• [課題文]
....

元素ファミリー 小川正孝と幻のニッポニウムにまつわる元素
「ニホニウム」は新元素への命名権を日本で初めて得た元素ですが,実はこれよりも100年以上前に,新元素を発見して「ニッポニウム」と名付けた人がいました。
幻の元素「ニッポニウム」
小川正孝(1865-1930,写真1)は1908年,留学先のイギリスで未知の元素を鉱石から分離してこれをニッポニウムと名付け,原子番号43番の元素として発表しました。しかし,他の人は結果を再現できず,その信頼性は揺らぎます。実は43番の元素には安定な原子がなく,小川の方法では見つけられないことが後にわかったのですが,彼の死後,残された研究資料からニッポニウムは75番のレニウムReであったことが立証されました。そのReは,1925年にドイツのノダックらが発見し,ライン川のラテン語名にちなんで命名されました。そして1937年,イタリアのセグレとペリエが加速器を使って43番元素を作り出し,1947年に「技術的な(人工の)」を意味するギリシャ語からテクネチウムTcと命名されました。

....

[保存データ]

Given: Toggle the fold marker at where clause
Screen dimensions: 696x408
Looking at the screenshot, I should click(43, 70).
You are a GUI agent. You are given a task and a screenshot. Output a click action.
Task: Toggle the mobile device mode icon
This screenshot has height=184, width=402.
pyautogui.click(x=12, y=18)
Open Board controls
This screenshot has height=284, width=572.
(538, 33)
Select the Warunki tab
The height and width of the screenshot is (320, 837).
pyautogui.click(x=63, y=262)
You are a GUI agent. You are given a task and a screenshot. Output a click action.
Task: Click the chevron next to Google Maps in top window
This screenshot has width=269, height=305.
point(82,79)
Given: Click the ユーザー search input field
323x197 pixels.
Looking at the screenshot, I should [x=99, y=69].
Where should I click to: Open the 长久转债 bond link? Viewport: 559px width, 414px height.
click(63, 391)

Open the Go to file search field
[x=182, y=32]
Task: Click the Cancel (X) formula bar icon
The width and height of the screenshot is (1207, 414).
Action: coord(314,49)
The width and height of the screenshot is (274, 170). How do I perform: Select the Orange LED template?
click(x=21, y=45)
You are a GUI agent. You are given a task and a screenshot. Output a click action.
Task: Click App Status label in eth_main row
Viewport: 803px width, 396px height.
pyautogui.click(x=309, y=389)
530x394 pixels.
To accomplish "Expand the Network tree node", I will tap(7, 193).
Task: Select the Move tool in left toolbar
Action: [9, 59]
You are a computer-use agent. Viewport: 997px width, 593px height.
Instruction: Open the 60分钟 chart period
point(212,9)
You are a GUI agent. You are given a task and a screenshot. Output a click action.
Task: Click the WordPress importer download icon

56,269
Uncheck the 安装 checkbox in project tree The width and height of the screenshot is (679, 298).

....

• [取り組む課題]
(a) ニッポニウムについての文章のうち、「小川正孝(1865-1930」から「チウムTcと命名されました。」までを一字も変えずに書き写しなさい。
(b) ニッポニウムについての文章を、最後の文の後から引き続き書き進めなさい。

• [解答]
(a)
小川正孝(1865-1930,写真1)は1908年,留学先のイギリスで未知の元素を鉱石から分離してこれをニッポニウムと名付け,原子番号43番の元素として発表しました。しかし,他の人は結果を再現できず,その信頼性は揺らぎます。実は43番の元素には安定な原子がなく,小川の方法では見つけられないことが後にわかったのですが,彼の死後,残された研究資料からニッポニウムは75番のレニウムReであったことが立証されました。そのReは,1925年にドイツのノダックらが発見し,ライン川のラテン語名にちなんで命名されました。そして1937年,イタリアのセグレとペリエが加速器を使って43番元素を作り出し,1947年に「技術的な(人工の)」を意味するギリシャ語からテクネチウムTcと命名されました。

(b)
ニッポニウムは幻となりましたが,小川が新元素を見つけていたのは事実でした。彼の業績は近年見直され,2013年「小川正孝のニッポニウム研究資料」は日本化学会の認定化学遺産(第18号)に登録されました。また,イギリスの王立化学協会の周期表Webサイトでも,Reのページに小川の先駆的な発見が掲載されています。では,このTcとReはどんな元素でしょうか。
テクネチウムTc
テクネチウムTcは,放射線を出して変化する不安定な元素で,天然にはほとんど存在しません。Tc原子の中にはγ(ガンマ)線を出して変化するものがあります。この性質を利用して,例えば,体内に投与したTc(写真2)から出るγ線を検出し,その様子から癌の診断(写真3)に使われます。
レニウムRe
レニウムReは,融点が高く密度の大きい,銀白色(写真4)の金属です。高温でも強度を失わないなどの特性から,高温・高圧で回転するため耐熱性が求められる航空機用エンジンや発電所などで使用されるガスタービンの羽(写真5)をつくる合金の成分になります。また,Reの原子核には長い時間をかけてオスミウムOsに変化するものがあり,この変化は岩石や隕鉄などの年代測定に応用されます。